Next, a “Senior Trial Counsel” with the State Bar, Joyce, told the author that the “black letter law” decisions of federal courts (including the U.S. Supreme Court, and the U.S. Court of Appeals for the Ninth Circuit) do not count as far as she was concerned, nor do decisions of California’s Supreme Court.

In essence, she was saying that the “law of the land” could and should be ignored.  Needless to say, the author was stunned and flabbergasted by her ignorance and naïveté, yet these are the types of lawyers who are apparently employed by and represent the State Bar.  They are lawless; and hence, when the State Bar acts through them, it is lawless.

Evidently the performances of the State Bar’s prosecutors are measured by how many “scalps” they take, which gives them enormous incentives to go after the State Bar’s members, whether they are innocent or not—and grotesquely distorts the prosecutorial process.  When State Bar Court judges override existing laws, without thinking twice about it, one understands how corrupt the system is, from one end to the other.

Most prosecutors seemingly have never laid eyes on an innocent defendant.  As the author has written:

Anyone who thinks that prosecutors are advocates of truth and justice is living in a “Mary Poppins” fantasy world, and knows nothing about how our legal system really operates. It is seldom if ever discussed or written about, yet it is often said—by lawyers—that the only thing separating prosecutors from guilty criminals is the “badge.”

See infra n.6.  Imagine a life spent hurting people.  Joyce may be a perfect example, and the question is: how many people has she hurt?

● ● ●

**Parts of the exercise:**
a) List every court named in the passage on the State Bar.
b) In the passage on the State Bar, what title does Joyce hold?
c) Transcribe the passage on the State Bar starting at "Evidently the performances" and ending at "to the other.".
The data after this point has no role in the work on the passage.

**Data extract:**
● ● ●

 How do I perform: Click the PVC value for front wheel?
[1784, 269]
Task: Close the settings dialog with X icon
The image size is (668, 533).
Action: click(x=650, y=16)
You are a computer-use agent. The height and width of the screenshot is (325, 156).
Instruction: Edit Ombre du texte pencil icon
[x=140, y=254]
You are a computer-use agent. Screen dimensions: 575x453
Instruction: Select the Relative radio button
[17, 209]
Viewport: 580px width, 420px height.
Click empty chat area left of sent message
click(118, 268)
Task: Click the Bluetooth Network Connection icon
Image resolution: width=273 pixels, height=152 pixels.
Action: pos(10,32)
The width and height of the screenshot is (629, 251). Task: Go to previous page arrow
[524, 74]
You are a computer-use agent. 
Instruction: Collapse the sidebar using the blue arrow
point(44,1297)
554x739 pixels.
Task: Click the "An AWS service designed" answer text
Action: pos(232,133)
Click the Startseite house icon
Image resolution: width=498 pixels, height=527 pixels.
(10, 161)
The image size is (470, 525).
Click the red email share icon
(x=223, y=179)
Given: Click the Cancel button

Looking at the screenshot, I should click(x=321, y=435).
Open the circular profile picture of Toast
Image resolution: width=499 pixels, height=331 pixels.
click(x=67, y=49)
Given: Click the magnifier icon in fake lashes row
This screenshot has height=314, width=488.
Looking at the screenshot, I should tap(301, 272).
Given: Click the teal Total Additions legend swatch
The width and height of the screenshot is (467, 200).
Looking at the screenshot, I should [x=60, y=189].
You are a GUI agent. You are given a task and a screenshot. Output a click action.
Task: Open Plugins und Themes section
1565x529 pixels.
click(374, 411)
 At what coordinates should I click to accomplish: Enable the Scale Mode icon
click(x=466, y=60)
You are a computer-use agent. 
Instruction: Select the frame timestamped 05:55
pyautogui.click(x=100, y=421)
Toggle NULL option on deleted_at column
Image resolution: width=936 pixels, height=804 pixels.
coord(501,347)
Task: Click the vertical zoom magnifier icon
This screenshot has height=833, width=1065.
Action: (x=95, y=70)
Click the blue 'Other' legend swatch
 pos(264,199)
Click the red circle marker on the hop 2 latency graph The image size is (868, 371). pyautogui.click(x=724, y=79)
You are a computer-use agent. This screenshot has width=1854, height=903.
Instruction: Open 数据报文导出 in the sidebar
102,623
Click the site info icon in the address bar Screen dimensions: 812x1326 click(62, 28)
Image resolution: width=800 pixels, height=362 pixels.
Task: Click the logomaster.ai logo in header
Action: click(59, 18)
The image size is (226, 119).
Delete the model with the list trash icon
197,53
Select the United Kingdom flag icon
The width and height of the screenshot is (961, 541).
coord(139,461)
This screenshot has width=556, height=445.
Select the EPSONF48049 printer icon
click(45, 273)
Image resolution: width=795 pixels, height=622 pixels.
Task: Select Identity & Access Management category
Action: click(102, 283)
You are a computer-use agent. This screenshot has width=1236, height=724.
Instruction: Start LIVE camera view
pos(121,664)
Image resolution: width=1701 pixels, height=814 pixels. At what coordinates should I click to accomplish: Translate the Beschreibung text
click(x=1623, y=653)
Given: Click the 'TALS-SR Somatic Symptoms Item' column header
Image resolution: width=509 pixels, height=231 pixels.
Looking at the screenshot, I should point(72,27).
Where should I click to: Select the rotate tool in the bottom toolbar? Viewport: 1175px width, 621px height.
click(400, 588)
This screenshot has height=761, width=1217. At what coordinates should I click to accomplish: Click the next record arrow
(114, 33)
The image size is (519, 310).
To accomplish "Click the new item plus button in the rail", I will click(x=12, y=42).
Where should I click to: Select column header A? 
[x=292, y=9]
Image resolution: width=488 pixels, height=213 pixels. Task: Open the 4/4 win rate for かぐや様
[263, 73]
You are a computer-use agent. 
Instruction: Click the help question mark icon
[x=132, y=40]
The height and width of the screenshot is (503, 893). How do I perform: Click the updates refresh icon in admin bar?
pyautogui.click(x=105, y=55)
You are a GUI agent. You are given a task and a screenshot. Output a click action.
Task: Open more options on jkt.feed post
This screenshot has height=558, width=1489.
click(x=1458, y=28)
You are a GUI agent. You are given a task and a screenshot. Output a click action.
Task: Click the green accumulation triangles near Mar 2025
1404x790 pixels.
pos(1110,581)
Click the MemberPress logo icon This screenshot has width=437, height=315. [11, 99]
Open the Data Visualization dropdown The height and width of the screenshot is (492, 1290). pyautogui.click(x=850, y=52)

● ● ●

**Solutions below:**
a)
U.S. Supreme Court
U.S. Court of Appeals for the Ninth Circuit
California's Supreme Court
State Bar Court

b) She is a "Senior Trial Counsel" with the State Bar.

c)
Evidently the performances of the State Bar’s prosecutors are measured by how many “scalps” they take, which gives them enormous incentives to go after the State Bar’s members, whether they are innocent or not—and grotesquely distorts the prosecutorial process.  When State Bar Court judges override existing laws, without thinking twice about it, one understands how corrupt the system is, from one end to the other.